When we tested SparkSQL at 1TB scale it required configuration changes in order for many of the queries to run. Despite these changes there were still 10 queries that Spark could not complete at the 1TB scale. These are represented by solid blue bars at the top of the left hand graph on figure 4 as Kognitio can run all 99 queries at 1TB.
From the comparison we see Kognitio is faster than Spark for 88 of the remaining 89 queries in the benchmark. SparkSQL was only faster for query 67. The graphs are dominated by blue indicating Kognitio’s superior speed. There are 61 queries where Kognitio is over 10x faster than Spark and 5 queries where Kognitio is over 100x faster.
How does SparkSQL perform under mixed concurrent workload?
When tested with 10 random concurrent query streams running on the platform, there were 7 queries which neither platform could run or were long-running (indicated as grey bars in figure 5). SparkSQL also required a further 3 queries to be removed from this test (compared to a single stream) as these queries became long running (over 1 hour) as system resources had to be shared as concurrency increased. Thererefore there is a total of 13 queries that Kognitio can run but are long running in SparkSQL, represented by the solid blue bars at the top of the left hand graph in figure 5.

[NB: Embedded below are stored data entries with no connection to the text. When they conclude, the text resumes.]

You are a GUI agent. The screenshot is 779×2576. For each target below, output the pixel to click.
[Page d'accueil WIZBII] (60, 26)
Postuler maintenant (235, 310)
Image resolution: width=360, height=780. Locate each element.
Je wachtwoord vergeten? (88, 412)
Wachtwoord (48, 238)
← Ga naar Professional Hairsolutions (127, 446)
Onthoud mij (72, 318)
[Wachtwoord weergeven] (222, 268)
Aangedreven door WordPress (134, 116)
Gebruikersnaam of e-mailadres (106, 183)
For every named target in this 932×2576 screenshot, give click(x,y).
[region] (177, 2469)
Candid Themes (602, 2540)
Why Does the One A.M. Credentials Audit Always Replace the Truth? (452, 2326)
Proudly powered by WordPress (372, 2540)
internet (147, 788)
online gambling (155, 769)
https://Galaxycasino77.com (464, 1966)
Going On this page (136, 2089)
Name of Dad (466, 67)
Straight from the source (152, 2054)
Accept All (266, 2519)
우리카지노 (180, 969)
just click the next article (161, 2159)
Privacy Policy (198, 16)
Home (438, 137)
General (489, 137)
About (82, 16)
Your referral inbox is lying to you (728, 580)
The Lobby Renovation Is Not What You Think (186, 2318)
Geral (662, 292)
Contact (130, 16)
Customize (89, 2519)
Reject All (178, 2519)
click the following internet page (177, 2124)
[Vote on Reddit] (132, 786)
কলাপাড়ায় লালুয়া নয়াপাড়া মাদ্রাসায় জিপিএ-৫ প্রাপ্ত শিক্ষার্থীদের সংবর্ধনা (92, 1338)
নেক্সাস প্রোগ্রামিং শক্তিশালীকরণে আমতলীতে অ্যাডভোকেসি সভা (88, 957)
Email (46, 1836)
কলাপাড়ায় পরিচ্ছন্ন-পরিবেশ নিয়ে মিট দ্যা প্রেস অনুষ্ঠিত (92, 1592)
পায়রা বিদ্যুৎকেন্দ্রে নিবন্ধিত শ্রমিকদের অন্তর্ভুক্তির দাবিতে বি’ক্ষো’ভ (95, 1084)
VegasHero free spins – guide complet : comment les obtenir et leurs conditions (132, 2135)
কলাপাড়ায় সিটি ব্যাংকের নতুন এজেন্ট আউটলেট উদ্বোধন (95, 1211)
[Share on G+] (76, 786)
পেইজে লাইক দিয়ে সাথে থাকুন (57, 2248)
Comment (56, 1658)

In the SparkSQL benchmark, the available YARN resources limited the number of concurrent Spark jobs. Clearly this impacts query times as concurrency increases and queries have to wait to be executed. On our Cloudera test system, typical Spark concurrency was between 7 and 8 jobs.
These issues left 79 queries where Spark could be compared directly to Kognitio. Spark was slower than Kognitio for all of these comparable queries. Kognitio was over 10x faster in 18 queries.
SparkSQL requires some configuration depending on data sizes and workload and is still some way off the ‘deploy and go’ experience you see with Kognitio. Kognitio needs no configuration other than resource allocation via YARN and a one-off creation of memory images of the data.
Hive LLAP v Kognitio
Quick summary performance
When we first conducted the Impala and SparkSQL TPC-DS tests we were going to include standard Hive MapReduce in the comparison. But a lack of SQL support (with Hive MapReduce running just 40 queries out of the box and a further 21 with minor changes), along with poor single thread performance meant it was removed from testing.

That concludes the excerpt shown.